North Otago Museum 79/1663 floral hair decoration

Behind the Scenes At North Otago Museum - Mary Bee's decorations

Work is underway at North Otago Museum on refitting the permanent exhibition area. The Museum has over 30,000 items in its care. Each item has its own story. They can’t all fit in the new displays so staff and volunteers have been researching the tales behind some of the objects to ensure those with the most interesting and relevant stories make the cut.

The museum has two floral table decorations made by a local woman, Mary Bryce Bee (1870-1899). Each contains numerous flowers, all of them are made of human hair. Mary used the hair from a number of people, probably her own family’s. It must have taken her many hours to create each arrangement.

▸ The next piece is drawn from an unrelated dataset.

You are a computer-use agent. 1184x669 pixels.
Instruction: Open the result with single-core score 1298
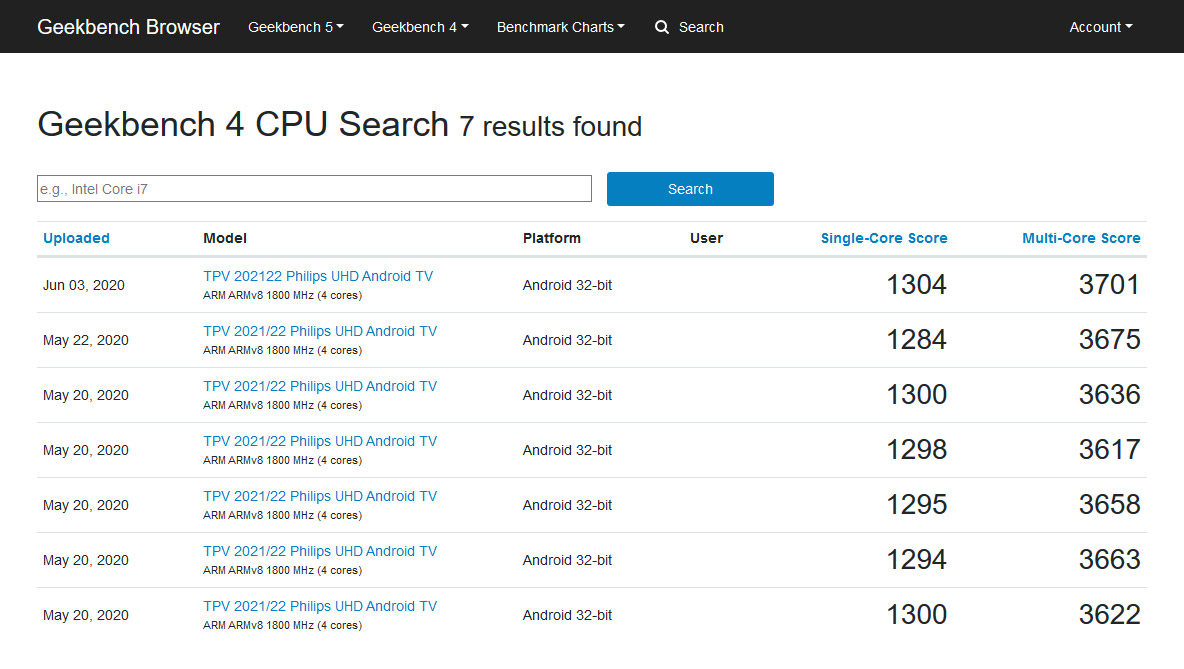click(320, 441)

Mary was born in 1870 in Oamaru. Her parents were William and Jemima Bee, both immigrants from Scotland. She had three younger brothers and one younger sister. Mary attended Oamaru Middle School up until the age of 14. It appears after she left school she continued to live with her parents on Wharfe Street.

Mary was 25 years old when she made the first floral decorations in 1895. She made the second decoration the next year. At this time making flowers out of hair was a popular craft. The hair was wrapped around lengths of wire and then bent into shape. Hair was also used to make jewellery, either to remember dead relatives or as a sentimental gift.

In 1898 Mary married Robert Alexander McDowell. Robert was one of the founders of the Oamaru business Darling and McDowell, stock and station agents and grain and seed merchants.

Mary gave birth to their son Horace Bee McDowell on June 10, 1899. Tragically Mary died 13 days later. The registration of her death records the cause of death as a brain embolism. Mary was laid to rest in the Oamaru Cemetery.

While many hair objects were disposed of as fashions changed, these two decorations were retained. It is likely the connection to Mary that ensured her family treasured them. They were presented to the North Otago Pioneer Gallery in the 1950s.